Ruth Kaplan, PTA representative on the Board of Ed

Governor Deval Patrick made his first appointment to the Massachusetts Board of Education this week, filling a spot on the board authorized by the legislature two years ago but never filled by former governor Romney. The governor is instructed to select from three nominees made by the state PTA. Governor Romney was not willing to select any of the nominees offered for the past two years.

Media coverage this week was nearly unanimous, castigating the governor for selecting an "anti-MCAS zealot". A different opinion was presented by the Berkshire Eagle and by the Needham Times, which see an opportunity for a more flexible and nuanced path forward. I concur with these two op-eds.

Below is an excerpt from a June 2005 news article in the Boston Globe, when our former governor refused to select any of the PTA nominees offered.

Romney, PTA tussle over appointment

Governor unhappy with parent group's choices for education panel

By Maria Sacchetti, Globe Staff June 8, 2005

The idea seemed harmless: Put a parent on the state Board of Education for the first time, so that parents' concerns would be heard.

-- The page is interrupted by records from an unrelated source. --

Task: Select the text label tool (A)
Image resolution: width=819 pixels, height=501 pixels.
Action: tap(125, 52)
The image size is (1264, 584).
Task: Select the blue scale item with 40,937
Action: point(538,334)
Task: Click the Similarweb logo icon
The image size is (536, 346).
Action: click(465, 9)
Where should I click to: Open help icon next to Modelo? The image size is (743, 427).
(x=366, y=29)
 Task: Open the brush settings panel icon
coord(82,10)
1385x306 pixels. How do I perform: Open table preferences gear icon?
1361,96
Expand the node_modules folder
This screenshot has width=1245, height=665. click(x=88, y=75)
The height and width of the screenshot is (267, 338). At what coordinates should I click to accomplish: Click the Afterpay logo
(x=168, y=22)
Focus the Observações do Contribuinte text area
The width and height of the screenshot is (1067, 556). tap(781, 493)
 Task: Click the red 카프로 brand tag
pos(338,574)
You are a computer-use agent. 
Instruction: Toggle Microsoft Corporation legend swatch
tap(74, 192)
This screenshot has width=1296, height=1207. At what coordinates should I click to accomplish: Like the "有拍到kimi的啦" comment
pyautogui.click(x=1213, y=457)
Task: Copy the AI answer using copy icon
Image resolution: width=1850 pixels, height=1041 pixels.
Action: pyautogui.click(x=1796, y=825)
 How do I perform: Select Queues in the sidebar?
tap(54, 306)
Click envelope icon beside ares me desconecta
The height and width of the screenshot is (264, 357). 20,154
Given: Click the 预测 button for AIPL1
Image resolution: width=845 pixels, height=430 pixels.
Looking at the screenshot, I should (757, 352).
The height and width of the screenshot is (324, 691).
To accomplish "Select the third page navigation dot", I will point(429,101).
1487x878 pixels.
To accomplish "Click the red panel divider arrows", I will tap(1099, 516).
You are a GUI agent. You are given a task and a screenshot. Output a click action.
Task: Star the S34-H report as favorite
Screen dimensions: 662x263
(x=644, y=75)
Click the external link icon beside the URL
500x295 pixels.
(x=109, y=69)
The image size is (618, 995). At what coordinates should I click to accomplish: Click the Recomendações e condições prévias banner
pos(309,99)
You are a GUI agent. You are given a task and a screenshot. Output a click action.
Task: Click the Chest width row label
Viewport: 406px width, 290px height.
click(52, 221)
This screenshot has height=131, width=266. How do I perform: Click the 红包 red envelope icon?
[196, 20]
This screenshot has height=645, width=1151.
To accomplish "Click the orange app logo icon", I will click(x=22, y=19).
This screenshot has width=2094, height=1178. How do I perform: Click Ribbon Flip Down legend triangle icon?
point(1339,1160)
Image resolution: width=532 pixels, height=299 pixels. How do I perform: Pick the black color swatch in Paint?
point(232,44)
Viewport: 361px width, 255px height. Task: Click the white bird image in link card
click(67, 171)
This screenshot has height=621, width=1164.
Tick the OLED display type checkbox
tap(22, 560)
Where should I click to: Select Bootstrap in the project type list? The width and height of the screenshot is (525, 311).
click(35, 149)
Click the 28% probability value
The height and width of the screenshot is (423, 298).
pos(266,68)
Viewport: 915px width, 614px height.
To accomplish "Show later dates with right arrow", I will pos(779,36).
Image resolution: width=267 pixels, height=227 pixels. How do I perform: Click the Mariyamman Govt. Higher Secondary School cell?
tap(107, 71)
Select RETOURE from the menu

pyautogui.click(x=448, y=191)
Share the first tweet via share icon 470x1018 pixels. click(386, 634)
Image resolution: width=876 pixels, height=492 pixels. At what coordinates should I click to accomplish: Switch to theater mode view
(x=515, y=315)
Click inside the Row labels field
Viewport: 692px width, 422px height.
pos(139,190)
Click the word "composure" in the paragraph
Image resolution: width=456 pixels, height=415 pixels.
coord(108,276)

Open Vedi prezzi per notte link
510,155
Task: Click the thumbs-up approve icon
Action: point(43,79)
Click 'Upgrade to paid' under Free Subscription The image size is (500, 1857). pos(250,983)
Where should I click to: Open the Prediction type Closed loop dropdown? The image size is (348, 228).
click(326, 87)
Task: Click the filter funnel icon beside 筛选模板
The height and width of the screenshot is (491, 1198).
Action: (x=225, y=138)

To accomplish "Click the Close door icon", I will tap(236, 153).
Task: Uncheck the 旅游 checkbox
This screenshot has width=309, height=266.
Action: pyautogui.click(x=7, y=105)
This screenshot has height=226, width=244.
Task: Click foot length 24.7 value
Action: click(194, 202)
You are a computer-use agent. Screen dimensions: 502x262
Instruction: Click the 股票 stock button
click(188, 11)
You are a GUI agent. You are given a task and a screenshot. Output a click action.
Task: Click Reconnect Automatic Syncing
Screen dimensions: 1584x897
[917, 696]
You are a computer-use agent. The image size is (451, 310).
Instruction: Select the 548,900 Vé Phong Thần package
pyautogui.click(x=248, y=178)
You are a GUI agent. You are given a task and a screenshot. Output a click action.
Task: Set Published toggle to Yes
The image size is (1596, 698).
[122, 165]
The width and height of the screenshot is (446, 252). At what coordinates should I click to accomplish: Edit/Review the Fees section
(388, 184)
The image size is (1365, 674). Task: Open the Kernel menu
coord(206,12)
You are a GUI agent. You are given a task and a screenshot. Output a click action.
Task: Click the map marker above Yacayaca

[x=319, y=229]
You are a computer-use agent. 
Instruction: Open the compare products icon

But the naming of a parent to the Board of Education has become a surprisingly intense tug-of-war between the state Parent Teachers Association and Governor Mitt Romney. Two weeks ago, the PTA sent Romney a list of three women from which to choose, including two Democrats, and asked the governor to pick one.

Instead, an aide from the governor's office last week told the PTA that the governor wanted three additional candidates, perhaps including a man. The problem with the PTA's list, a spokeswoman for Romney said, was that the candidates opposed the MCAS and charter schools. In the governor's view, the PTA's list didn't include someone who would represent most parents.